▶ Task to complete
You are asked to write out the entries exactly as they are given.

----------------

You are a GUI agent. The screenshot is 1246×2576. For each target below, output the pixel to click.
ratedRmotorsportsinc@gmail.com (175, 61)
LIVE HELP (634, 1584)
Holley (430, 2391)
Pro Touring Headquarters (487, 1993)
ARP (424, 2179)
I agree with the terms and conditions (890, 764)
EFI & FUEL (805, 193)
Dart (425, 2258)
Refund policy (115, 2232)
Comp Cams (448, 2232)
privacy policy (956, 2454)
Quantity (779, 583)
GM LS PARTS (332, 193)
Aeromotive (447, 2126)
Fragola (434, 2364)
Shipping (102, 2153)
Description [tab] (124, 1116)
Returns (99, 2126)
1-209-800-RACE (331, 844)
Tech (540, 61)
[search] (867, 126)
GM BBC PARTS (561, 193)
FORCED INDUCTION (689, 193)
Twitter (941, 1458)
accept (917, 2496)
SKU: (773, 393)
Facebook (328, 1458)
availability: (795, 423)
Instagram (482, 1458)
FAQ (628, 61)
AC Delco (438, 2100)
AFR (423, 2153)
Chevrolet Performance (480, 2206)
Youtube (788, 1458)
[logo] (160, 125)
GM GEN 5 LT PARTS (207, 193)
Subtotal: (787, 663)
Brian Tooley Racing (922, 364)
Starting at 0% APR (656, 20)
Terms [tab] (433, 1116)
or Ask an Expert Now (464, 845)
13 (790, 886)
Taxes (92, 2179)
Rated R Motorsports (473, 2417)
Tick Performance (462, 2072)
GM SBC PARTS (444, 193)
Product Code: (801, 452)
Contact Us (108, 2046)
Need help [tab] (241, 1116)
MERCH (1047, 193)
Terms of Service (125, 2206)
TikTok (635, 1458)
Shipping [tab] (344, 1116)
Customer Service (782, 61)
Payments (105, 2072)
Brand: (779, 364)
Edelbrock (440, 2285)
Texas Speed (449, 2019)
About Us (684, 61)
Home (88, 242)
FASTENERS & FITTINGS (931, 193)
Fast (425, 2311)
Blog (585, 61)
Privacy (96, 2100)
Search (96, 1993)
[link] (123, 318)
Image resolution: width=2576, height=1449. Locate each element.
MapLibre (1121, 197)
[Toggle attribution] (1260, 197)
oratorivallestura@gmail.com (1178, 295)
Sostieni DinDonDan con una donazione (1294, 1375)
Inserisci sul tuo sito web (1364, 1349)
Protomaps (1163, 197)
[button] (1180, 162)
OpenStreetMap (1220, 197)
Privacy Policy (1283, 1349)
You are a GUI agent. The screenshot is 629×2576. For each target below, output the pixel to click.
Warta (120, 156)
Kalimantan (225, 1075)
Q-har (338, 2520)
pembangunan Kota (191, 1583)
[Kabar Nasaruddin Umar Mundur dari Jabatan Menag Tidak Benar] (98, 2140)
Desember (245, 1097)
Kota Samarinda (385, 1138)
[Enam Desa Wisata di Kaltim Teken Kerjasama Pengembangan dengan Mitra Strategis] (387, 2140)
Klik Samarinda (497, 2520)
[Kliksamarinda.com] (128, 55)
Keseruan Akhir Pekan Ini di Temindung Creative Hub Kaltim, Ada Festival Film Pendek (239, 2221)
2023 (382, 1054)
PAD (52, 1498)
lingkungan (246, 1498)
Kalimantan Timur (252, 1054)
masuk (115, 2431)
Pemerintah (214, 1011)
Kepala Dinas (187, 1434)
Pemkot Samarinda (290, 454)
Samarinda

----------------

▶ Written solution
You are a GUI agent. The screenshot is 1246×2576. For each target below, output the pixel to click.
ratedRmotorsportsinc@gmail.com (175, 61)
LIVE HELP (634, 1584)
Holley (430, 2391)
Pro Touring Headquarters (487, 1993)
ARP (424, 2179)
I agree with the terms and conditions (890, 764)
EFI & FUEL (805, 193)
Dart (425, 2258)
Refund policy (115, 2232)
Comp Cams (448, 2232)
privacy policy (956, 2454)
Quantity (779, 583)
GM LS PARTS (332, 193)
Aeromotive (447, 2126)
Fragola (434, 2364)
Shipping (102, 2153)
Description [tab] (124, 1116)
Returns (99, 2126)
1-209-800-RACE (331, 844)
Tech (540, 61)
[search] (867, 126)
GM BBC PARTS (561, 193)
FORCED INDUCTION (689, 193)
Twitter (941, 1458)
accept (917, 2496)
SKU: (773, 393)
Facebook (328, 1458)
availability: (795, 423)
Instagram (482, 1458)
FAQ (628, 61)
AC Delco (438, 2100)
AFR (423, 2153)
Chevrolet Performance (480, 2206)
Youtube (788, 1458)
[logo] (160, 125)
GM GEN 5 LT PARTS (207, 193)
Subtotal: (787, 663)
Brian Tooley Racing (922, 364)
Starting at 0% APR (656, 20)
Terms [tab] (433, 1116)
or Ask an Expert Now (464, 845)
13 (790, 886)
Taxes (92, 2179)
Rated R Motorsports (473, 2417)
Tick Performance (462, 2072)
GM SBC PARTS (444, 193)
Product Code: (801, 452)
Contact Us (108, 2046)
Need help [tab] (241, 1116)
MERCH (1047, 193)
Terms of Service (125, 2206)
TikTok (635, 1458)
Shipping [tab] (344, 1116)
Customer Service (782, 61)
Payments (105, 2072)
Brand: (779, 364)
Edelbrock (440, 2285)
Texas Speed (449, 2019)
About Us (684, 61)
Home (88, 242)
FASTENERS & FITTINGS (931, 193)
Fast (425, 2311)
Blog (585, 61)
Privacy (96, 2100)
Search (96, 1993)
[link] (123, 318)
Image resolution: width=2576, height=1449. Locate each element.
MapLibre (1121, 197)
[Toggle attribution] (1260, 197)
oratorivallestura@gmail.com (1178, 295)
Sostieni DinDonDan con una donazione (1294, 1375)
Inserisci sul tuo sito web (1364, 1349)
Protomaps (1163, 197)
[button] (1180, 162)
OpenStreetMap (1220, 197)
Privacy Policy (1283, 1349)
You are a GUI agent. The screenshot is 629×2576. For each target below, output the pixel to click.
Warta (120, 156)
Kalimantan (225, 1075)
Q-har (338, 2520)
pembangunan Kota (191, 1583)
[Kabar Nasaruddin Umar Mundur dari Jabatan Menag Tidak Benar] (98, 2140)
Desember (245, 1097)
Kota Samarinda (385, 1138)
[Enam Desa Wisata di Kaltim Teken Kerjasama Pengembangan dengan Mitra Strategis] (387, 2140)
Klik Samarinda (497, 2520)
[Kliksamarinda.com] (128, 55)
Keseruan Akhir Pekan Ini di Temindung Creative Hub Kaltim, Ada Festival Film Pendek (239, 2221)
2023 (382, 1054)
PAD (52, 1498)
lingkungan (246, 1498)
Kalimantan Timur (252, 1054)
masuk (115, 2431)
Pemerintah (214, 1011)
Kepala Dinas (187, 1434)
Pemkot Samarinda (290, 454)
Samarinda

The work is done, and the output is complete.